■ **STATED GOAL**
Please extract all of the entries below, reproducing every line word for word and without any change.

** Start PROVIDED DATA **

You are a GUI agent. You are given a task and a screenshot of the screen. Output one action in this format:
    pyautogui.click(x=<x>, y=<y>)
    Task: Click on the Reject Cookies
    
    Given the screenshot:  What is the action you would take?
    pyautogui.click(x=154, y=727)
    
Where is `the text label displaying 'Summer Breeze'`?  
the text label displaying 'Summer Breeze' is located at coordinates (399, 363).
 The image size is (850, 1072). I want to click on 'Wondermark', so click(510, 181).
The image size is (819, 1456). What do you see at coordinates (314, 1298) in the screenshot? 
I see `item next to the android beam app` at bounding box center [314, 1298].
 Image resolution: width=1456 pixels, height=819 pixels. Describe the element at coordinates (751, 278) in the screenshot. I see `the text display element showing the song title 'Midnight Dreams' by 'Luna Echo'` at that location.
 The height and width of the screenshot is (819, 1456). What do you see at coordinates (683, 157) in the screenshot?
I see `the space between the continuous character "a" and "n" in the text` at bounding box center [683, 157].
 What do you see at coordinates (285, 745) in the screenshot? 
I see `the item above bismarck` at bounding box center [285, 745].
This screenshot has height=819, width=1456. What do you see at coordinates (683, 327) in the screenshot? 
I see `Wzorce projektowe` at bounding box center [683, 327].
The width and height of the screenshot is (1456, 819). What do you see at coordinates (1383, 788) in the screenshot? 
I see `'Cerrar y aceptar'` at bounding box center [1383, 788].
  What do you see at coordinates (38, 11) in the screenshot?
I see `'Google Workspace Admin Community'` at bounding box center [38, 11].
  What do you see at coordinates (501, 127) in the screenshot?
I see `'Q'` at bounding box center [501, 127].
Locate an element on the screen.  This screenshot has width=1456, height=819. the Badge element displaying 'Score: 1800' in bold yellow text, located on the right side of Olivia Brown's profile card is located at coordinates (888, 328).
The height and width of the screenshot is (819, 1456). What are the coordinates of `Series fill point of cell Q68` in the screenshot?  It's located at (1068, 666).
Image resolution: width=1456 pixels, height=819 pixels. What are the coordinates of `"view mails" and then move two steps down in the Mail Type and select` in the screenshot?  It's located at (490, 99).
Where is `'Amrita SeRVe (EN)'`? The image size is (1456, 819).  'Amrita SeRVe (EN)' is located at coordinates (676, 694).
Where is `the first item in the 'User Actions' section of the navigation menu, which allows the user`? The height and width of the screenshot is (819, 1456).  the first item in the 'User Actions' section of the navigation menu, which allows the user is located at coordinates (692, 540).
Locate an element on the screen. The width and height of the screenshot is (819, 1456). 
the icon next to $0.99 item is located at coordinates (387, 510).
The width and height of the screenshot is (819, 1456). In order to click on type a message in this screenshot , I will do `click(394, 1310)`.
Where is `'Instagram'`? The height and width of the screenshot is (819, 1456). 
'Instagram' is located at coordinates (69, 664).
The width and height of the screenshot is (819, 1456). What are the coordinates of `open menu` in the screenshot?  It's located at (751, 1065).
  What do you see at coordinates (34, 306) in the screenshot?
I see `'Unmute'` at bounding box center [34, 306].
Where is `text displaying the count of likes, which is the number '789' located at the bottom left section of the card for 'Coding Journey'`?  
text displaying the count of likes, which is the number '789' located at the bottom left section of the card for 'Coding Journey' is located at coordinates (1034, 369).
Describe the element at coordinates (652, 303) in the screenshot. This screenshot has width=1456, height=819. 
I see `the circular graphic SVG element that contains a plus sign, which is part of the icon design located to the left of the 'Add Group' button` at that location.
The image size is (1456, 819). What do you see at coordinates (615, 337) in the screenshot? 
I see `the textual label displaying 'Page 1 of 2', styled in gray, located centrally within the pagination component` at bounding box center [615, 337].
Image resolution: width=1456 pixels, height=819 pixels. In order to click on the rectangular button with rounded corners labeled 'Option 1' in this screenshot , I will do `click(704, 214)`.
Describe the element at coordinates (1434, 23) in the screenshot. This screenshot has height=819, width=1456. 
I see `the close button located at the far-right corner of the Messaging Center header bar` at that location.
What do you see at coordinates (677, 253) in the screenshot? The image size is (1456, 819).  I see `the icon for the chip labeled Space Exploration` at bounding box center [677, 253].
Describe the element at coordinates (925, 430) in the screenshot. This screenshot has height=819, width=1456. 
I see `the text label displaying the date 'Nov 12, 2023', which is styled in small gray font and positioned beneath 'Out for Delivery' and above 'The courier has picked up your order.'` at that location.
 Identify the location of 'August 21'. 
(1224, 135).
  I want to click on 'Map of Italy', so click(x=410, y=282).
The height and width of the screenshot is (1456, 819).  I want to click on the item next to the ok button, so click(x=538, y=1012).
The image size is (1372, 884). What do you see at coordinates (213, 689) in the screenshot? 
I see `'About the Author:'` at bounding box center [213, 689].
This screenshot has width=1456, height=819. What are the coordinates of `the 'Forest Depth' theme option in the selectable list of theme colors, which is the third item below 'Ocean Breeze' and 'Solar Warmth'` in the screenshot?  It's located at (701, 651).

** End PROVIDED DATA **

■ **THE SOLUTION**
You are a GUI agent. You are given a task and a screenshot of the screen. Output one action in this format:
    pyautogui.click(x=<x>, y=<y>)
    Task: Click on the Reject Cookies
    
    Given the screenshot:  What is the action you would take?
    pyautogui.click(x=154, y=727)
    
Where is `the text label displaying 'Summer Breeze'`?  
the text label displaying 'Summer Breeze' is located at coordinates (399, 363).
 The image size is (850, 1072). I want to click on 'Wondermark', so click(510, 181).
The image size is (819, 1456). What do you see at coordinates (314, 1298) in the screenshot? 
I see `item next to the android beam app` at bounding box center [314, 1298].
 Image resolution: width=1456 pixels, height=819 pixels. Describe the element at coordinates (751, 278) in the screenshot. I see `the text display element showing the song title 'Midnight Dreams' by 'Luna Echo'` at that location.
 The height and width of the screenshot is (819, 1456). What do you see at coordinates (683, 157) in the screenshot?
I see `the space between the continuous character "a" and "n" in the text` at bounding box center [683, 157].
 What do you see at coordinates (285, 745) in the screenshot? 
I see `the item above bismarck` at bounding box center [285, 745].
This screenshot has height=819, width=1456. What do you see at coordinates (683, 327) in the screenshot? 
I see `Wzorce projektowe` at bounding box center [683, 327].
The width and height of the screenshot is (1456, 819). What do you see at coordinates (1383, 788) in the screenshot? 
I see `'Cerrar y aceptar'` at bounding box center [1383, 788].
  What do you see at coordinates (38, 11) in the screenshot?
I see `'Google Workspace Admin Community'` at bounding box center [38, 11].
  What do you see at coordinates (501, 127) in the screenshot?
I see `'Q'` at bounding box center [501, 127].
Locate an element on the screen.  This screenshot has width=1456, height=819. the Badge element displaying 'Score: 1800' in bold yellow text, located on the right side of Olivia Brown's profile card is located at coordinates (888, 328).
The height and width of the screenshot is (819, 1456). What are the coordinates of `Series fill point of cell Q68` in the screenshot?  It's located at (1068, 666).
Image resolution: width=1456 pixels, height=819 pixels. What are the coordinates of `"view mails" and then move two steps down in the Mail Type and select` in the screenshot?  It's located at (490, 99).
Where is `'Amrita SeRVe (EN)'`? The image size is (1456, 819).  'Amrita SeRVe (EN)' is located at coordinates (676, 694).
Where is `the first item in the 'User Actions' section of the navigation menu, which allows the user`? The height and width of the screenshot is (819, 1456).  the first item in the 'User Actions' section of the navigation menu, which allows the user is located at coordinates (692, 540).
Locate an element on the screen. The width and height of the screenshot is (819, 1456). 
the icon next to $0.99 item is located at coordinates (387, 510).
The width and height of the screenshot is (819, 1456). In order to click on type a message in this screenshot , I will do `click(394, 1310)`.
Where is `'Instagram'`? The height and width of the screenshot is (819, 1456). 
'Instagram' is located at coordinates (69, 664).
The width and height of the screenshot is (819, 1456). What are the coordinates of `open menu` in the screenshot?  It's located at (751, 1065).
  What do you see at coordinates (34, 306) in the screenshot?
I see `'Unmute'` at bounding box center [34, 306].
Where is `text displaying the count of likes, which is the number '789' located at the bottom left section of the card for 'Coding Journey'`?  
text displaying the count of likes, which is the number '789' located at the bottom left section of the card for 'Coding Journey' is located at coordinates (1034, 369).
Describe the element at coordinates (652, 303) in the screenshot. This screenshot has width=1456, height=819. 
I see `the circular graphic SVG element that contains a plus sign, which is part of the icon design located to the left of the 'Add Group' button` at that location.
The image size is (1456, 819). What do you see at coordinates (615, 337) in the screenshot? 
I see `the textual label displaying 'Page 1 of 2', styled in gray, located centrally within the pagination component` at bounding box center [615, 337].
Image resolution: width=1456 pixels, height=819 pixels. In order to click on the rectangular button with rounded corners labeled 'Option 1' in this screenshot , I will do `click(704, 214)`.
Describe the element at coordinates (1434, 23) in the screenshot. This screenshot has height=819, width=1456. 
I see `the close button located at the far-right corner of the Messaging Center header bar` at that location.
What do you see at coordinates (677, 253) in the screenshot? The image size is (1456, 819).  I see `the icon for the chip labeled Space Exploration` at bounding box center [677, 253].
Describe the element at coordinates (925, 430) in the screenshot. This screenshot has height=819, width=1456. 
I see `the text label displaying the date 'Nov 12, 2023', which is styled in small gray font and positioned beneath 'Out for Delivery' and above 'The courier has picked up your order.'` at that location.
 Identify the location of 'August 21'. 
(1224, 135).
  I want to click on 'Map of Italy', so click(x=410, y=282).
The height and width of the screenshot is (1456, 819).  I want to click on the item next to the ok button, so click(x=538, y=1012).
The image size is (1372, 884). What do you see at coordinates (213, 689) in the screenshot? 
I see `'About the Author:'` at bounding box center [213, 689].
This screenshot has width=1456, height=819. What are the coordinates of `the 'Forest Depth' theme option in the selectable list of theme colors, which is the third item below 'Ocean Breeze' and 'Solar Warmth'` in the screenshot?  It's located at (701, 651).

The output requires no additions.